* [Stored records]
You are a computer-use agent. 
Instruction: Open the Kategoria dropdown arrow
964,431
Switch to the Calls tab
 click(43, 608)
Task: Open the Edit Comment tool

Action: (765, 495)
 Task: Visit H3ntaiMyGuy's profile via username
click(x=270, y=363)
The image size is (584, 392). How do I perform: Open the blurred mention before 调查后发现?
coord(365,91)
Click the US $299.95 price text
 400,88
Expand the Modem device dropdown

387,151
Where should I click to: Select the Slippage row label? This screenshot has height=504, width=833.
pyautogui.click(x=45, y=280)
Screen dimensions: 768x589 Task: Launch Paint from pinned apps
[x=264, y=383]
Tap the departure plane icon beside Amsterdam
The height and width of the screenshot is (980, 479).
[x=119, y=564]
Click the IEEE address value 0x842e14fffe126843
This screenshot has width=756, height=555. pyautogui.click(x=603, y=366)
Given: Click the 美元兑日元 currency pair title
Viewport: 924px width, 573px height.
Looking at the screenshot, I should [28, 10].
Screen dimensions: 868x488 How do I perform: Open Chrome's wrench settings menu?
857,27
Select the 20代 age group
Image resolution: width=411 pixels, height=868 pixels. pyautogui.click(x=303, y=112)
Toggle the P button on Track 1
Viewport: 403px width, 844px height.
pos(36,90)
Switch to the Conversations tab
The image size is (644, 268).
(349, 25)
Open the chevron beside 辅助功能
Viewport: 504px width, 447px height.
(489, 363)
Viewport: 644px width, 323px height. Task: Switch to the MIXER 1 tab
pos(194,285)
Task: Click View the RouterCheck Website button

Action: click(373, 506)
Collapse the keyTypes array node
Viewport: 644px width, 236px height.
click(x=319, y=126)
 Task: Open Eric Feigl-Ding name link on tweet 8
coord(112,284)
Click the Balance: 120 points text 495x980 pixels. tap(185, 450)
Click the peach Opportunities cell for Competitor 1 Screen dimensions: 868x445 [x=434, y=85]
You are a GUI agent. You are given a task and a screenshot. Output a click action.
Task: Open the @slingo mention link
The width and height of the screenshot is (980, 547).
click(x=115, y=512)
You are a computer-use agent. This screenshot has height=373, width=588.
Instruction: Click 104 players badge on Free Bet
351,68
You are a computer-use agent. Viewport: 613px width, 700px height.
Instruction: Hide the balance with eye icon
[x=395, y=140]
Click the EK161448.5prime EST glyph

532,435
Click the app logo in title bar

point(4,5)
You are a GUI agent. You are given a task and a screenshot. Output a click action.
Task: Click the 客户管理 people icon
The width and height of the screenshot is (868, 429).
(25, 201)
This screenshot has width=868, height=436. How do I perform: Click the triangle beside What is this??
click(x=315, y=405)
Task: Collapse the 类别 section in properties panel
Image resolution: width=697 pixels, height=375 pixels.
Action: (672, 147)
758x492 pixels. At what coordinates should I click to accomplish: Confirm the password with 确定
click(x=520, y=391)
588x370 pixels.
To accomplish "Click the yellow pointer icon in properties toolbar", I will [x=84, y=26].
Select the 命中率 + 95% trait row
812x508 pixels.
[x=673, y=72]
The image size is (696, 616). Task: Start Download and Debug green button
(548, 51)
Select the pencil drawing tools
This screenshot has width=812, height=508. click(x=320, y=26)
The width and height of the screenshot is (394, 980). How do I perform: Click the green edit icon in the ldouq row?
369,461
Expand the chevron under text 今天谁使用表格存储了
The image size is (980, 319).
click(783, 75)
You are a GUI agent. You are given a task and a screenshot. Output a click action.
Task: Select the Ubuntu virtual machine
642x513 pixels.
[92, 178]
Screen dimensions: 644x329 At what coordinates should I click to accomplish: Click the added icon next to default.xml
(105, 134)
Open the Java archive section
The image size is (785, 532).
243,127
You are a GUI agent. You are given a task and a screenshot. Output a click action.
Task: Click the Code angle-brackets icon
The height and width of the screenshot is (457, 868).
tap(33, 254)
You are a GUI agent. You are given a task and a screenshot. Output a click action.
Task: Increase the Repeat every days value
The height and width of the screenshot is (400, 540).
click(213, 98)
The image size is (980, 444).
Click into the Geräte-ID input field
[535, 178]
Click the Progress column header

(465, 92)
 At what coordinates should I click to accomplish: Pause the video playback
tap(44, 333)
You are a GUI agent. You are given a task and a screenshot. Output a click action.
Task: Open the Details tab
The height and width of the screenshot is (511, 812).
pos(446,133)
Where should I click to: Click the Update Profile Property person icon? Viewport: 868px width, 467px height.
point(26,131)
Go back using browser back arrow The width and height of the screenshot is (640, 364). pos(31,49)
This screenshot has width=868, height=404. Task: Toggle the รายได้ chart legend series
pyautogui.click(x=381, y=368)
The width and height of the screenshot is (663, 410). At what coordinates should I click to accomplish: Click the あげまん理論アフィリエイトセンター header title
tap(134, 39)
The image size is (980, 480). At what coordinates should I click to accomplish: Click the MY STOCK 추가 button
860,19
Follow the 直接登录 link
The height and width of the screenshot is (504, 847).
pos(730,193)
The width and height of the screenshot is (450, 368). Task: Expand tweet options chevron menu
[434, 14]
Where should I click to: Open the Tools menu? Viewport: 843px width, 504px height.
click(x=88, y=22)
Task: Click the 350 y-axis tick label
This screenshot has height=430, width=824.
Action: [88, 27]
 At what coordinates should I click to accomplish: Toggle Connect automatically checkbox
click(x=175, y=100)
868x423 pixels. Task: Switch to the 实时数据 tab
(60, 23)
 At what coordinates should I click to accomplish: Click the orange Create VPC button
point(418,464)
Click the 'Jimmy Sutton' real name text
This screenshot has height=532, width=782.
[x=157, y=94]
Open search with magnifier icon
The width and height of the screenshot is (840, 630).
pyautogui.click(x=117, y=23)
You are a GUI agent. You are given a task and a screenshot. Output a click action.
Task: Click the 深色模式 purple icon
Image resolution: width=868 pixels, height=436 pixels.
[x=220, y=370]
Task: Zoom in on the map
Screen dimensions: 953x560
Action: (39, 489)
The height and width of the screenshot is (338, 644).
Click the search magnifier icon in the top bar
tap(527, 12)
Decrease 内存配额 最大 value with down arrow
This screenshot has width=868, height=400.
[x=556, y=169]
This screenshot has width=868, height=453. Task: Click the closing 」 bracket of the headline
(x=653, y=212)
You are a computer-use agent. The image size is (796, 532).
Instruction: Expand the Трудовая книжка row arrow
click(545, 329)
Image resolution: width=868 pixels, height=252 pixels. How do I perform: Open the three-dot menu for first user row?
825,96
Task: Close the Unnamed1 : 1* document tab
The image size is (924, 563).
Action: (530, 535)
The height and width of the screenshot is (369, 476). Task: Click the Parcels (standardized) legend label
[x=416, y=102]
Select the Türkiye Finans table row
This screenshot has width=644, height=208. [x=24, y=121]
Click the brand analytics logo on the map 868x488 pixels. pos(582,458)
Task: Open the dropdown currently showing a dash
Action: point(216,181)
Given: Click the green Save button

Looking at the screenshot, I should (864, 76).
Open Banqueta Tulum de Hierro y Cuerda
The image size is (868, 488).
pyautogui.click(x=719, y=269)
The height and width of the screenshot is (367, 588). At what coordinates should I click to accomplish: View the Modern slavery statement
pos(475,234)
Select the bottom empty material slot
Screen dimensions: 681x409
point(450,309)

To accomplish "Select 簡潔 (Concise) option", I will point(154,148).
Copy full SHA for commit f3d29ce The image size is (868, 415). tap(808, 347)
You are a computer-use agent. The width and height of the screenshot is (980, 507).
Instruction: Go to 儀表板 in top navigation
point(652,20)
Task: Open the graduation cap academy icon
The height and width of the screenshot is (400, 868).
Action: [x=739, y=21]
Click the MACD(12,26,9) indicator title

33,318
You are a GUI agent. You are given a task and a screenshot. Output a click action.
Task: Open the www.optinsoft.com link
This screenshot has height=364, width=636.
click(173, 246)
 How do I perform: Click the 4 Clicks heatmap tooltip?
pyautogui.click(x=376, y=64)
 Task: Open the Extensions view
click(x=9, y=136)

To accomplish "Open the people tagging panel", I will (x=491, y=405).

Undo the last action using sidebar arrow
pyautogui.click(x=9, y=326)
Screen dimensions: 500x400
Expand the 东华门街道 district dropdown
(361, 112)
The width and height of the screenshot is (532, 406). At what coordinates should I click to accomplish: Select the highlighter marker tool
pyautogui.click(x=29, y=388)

* [Work required] Copy every line of the entries in which "properties" can be found.

* [Answer space]
Task: Collapse the 类别 section in properties panel
To accomplish "Click the yellow pointer icon in properties toolbar", I will [x=84, y=26].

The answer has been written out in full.